Para o desembargador Luis Fernando Gama Pelegrini, 64, genro de Brecheret, todas as reproduções da obra precisam passar pela aprovação dos dois filhos do artista. "O fato de o monumento pertencer à prefeitura e de ser um cartão-postal da cidade não guarda nenhuma relação com o direito autoral, que é da minha mulher", diz. "Pode filmar, fotografar, mas não pode fazer um pôster, por exemplo. Porque aí começa a haver interesse econômico."

Durante o congresso sobre direitos autorais, Pelegrini debateu o assunto com Heitor Estanislau do Amaral, sobrinho de Tarsila do Amaral, que fez uma ressalva quanto à função social das obras de arte. "Deve haver um convívio entre o interesse social e o dos herdeiros.

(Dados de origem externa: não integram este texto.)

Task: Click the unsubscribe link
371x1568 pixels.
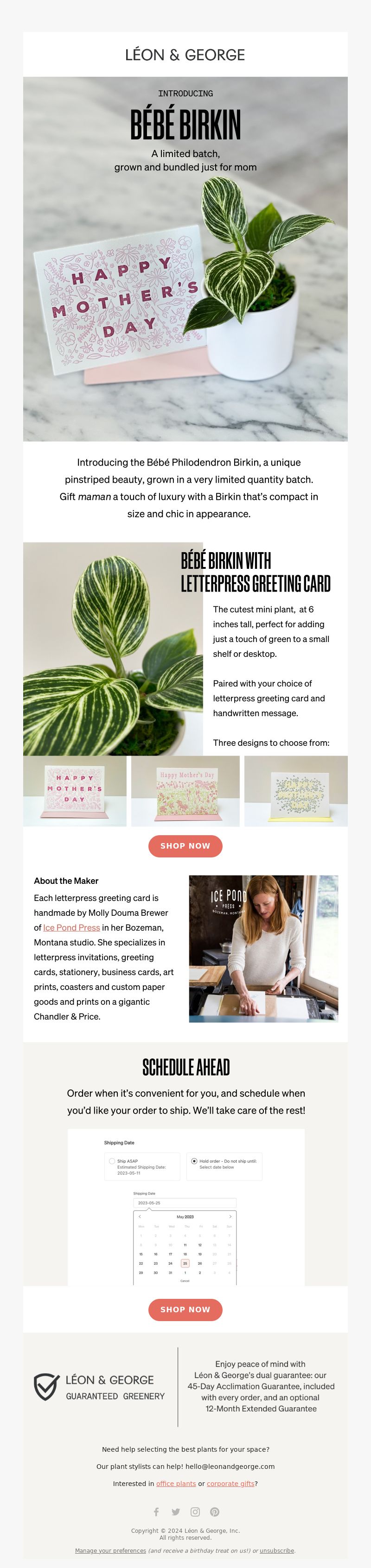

Mas o interesse do artista não pode ser anulado pelo interesse público. Não há ninguém melhor do que ele para dizer o que fazer com a sua obra", concluiu o desembargador.

Durante a produção desta reportagem uma integrante da família do artista Carlos Oswald (1882-1971) enviou um e-mail sustentando que ele havia sido o autor do croqui do Cristo e que, assim como o engenheiro Heitor Silva Costa, que participou da realização da obra, também deveria receber os créditos.

A superintendente da ADAGP contesta: "Em caso de co-autoria, os outros também teriam direito. Mas isso está fora de cogitação. Landowski é o único autor da obra". A briga está só começando.